Bach, Sebastian. 18 and Life on Skid Row. Dey Street: HarperCollins. Jun. 2015. 288p. ISBN 9780062265395. $27.99; ebk. ISBN 9780062265418. MUSIC
Actually, Bach has been part of the metal music scene since he was 14, first joining Kid Wikkid and then flaunting his vocals and mass of blond hair with Skid Row, Madam X, The Last Hard Men, The Frogs, and Frameshift. He’s also cozied up with the likes of Aerosmith, Bon Jovi, and Guns ’N Roses and gone both solo and Broadway. Not just sex, drugs, and rock ’n’ roll, insists the publisher (though, hey, what’s a rock memoir without them?) but reputedly funny and insightful. With a 75,000-copy first printing; note that Bach has over 826,000 Facebook likes and over 358,000 Twitter followers, so there’s an audience.
Earle, Steve. I Can’t Remember If We Said Goodbye. Twelve. Jun. 2015. 304p. ISBN 9781455545056. $28; ebk. ISBN 9781455545018. lib. ebk. ISBN 9781455579754. CD/downloadable: Hachette Audio. MEMOIR
Earle isn’t just a talented musician, with his songs recorded by the likes of Johnny Cash, Willie Nelson, and Waylon Jennings and his No. 1 debut album, Guitar Town, launching what we now call New Country. As his publisher takes pains to point out, he’s already proved himself as a writer with two well-received books, the novel I’ll Never Get Out of This World Alive and short story collection Doghouse Roses. So expect good narrative flow as Earle recalls heroes like Townes Van Zandt and Guy Clark, explains how he finally beat drug addiction (the uncle who gifted him with his first guitar also gave him his first shot of dope), and details the Texas music scene in the 1960s and 1970s. With a 75,000-copy first printing and a seven- to ten-city tour.

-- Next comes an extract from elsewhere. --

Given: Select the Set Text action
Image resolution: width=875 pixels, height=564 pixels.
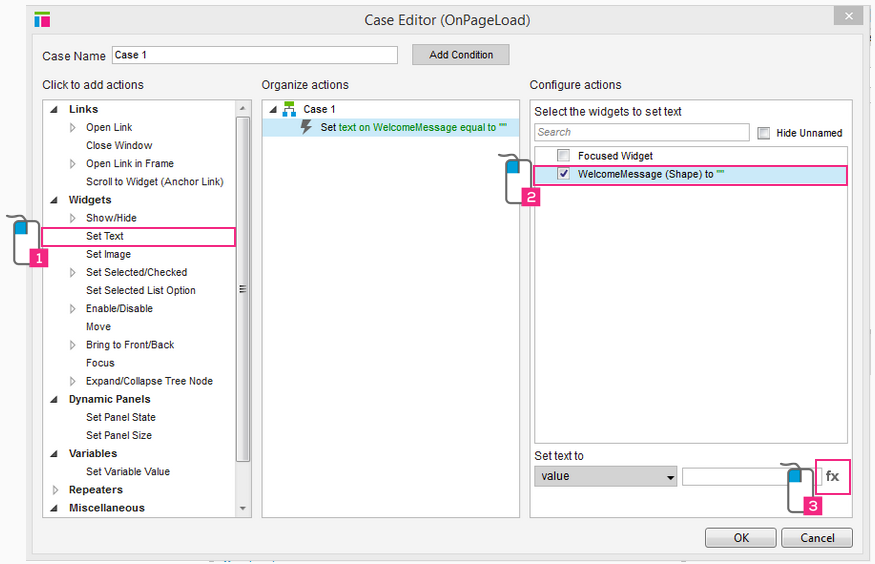Looking at the screenshot, I should 105,236.

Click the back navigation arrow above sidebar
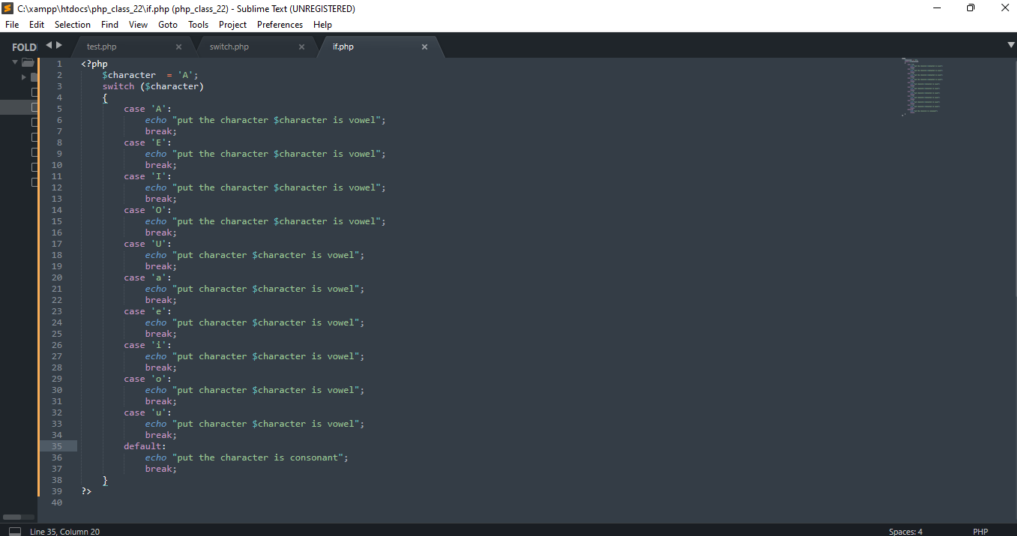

Rotella, Pasquale & James Frey. Insomniac. St. Martin’s. Jun. 2015. 272p. ISBN 9781250064936. $25.99; ebk. ISBN 9781466876897. MEMOIR
What do you do when you’re a kid from Venice, CA, born to immigrant parents, who never made it through high school, joined a gang, and couldn’t sleep at night (note the title)? As the rave scene sweeps 1990s Los Angeles, you start throwing small, out-of-the-way parties that build into a multi-billion-dollar electronic music empire and one of America’s biggest music festivals, Electric Daisy Carnival. New York Times best-selling author Frey joins in the telling of Rotella’s life and times.

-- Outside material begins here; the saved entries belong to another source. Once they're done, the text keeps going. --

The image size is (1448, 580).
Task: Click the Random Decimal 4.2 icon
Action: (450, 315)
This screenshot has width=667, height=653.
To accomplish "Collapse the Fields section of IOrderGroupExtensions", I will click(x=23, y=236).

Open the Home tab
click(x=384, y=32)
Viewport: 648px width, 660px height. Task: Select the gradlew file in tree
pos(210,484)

White, Maurice & Herb Powell. Keep Your Head to the Sky: My Life with Earth, Wind & Fire. Amistad: HarperCollins. Jun. 2015. 224p. ISBN 9780062329158. $26.99; ebk. ISBN 9780062329172. MEMOIR
The numbers surely add up: the durable pop/R&B/soul/funk/disco group Earth Wind & Fire has won five American Music Awards, six Grammy Awards, and three NAACP Image Awards and has sold more than 90 million albums worldwide. White, its founder and for some time its key songwriter and record producer, and co-lead singer, was inducted into the Vocal Group Hall of Fame and the Songwriters Hall of Fame. After the many ups and downs detailed here, White retired from the group in 2006 but still retains executive control, so this memoir has the stamp of authority. With a 75,000-copy first printing.
Witt, Stephen. How Music Got Free: The End of an Industry, the Turn of the Century, and the Patient Zero of Piracy. Viking. Jun. 2015. 304p. ISBN 9780525426615. $27.95. MUSIC
Hedge funder–turned–journalist Witt tells the sobering story of Dell Glover, a factory worker at a compact-disc manufacturing plant in North Carolina who leaked thousands of albums over a decade and nearly destroyed the industry. As Witt reveals, Glover was helped along not only by his band of distributors and the creation of mp3 but by the industry’s consolidation, which made pilfering the work of big acts so easy to do. A book about more than just music.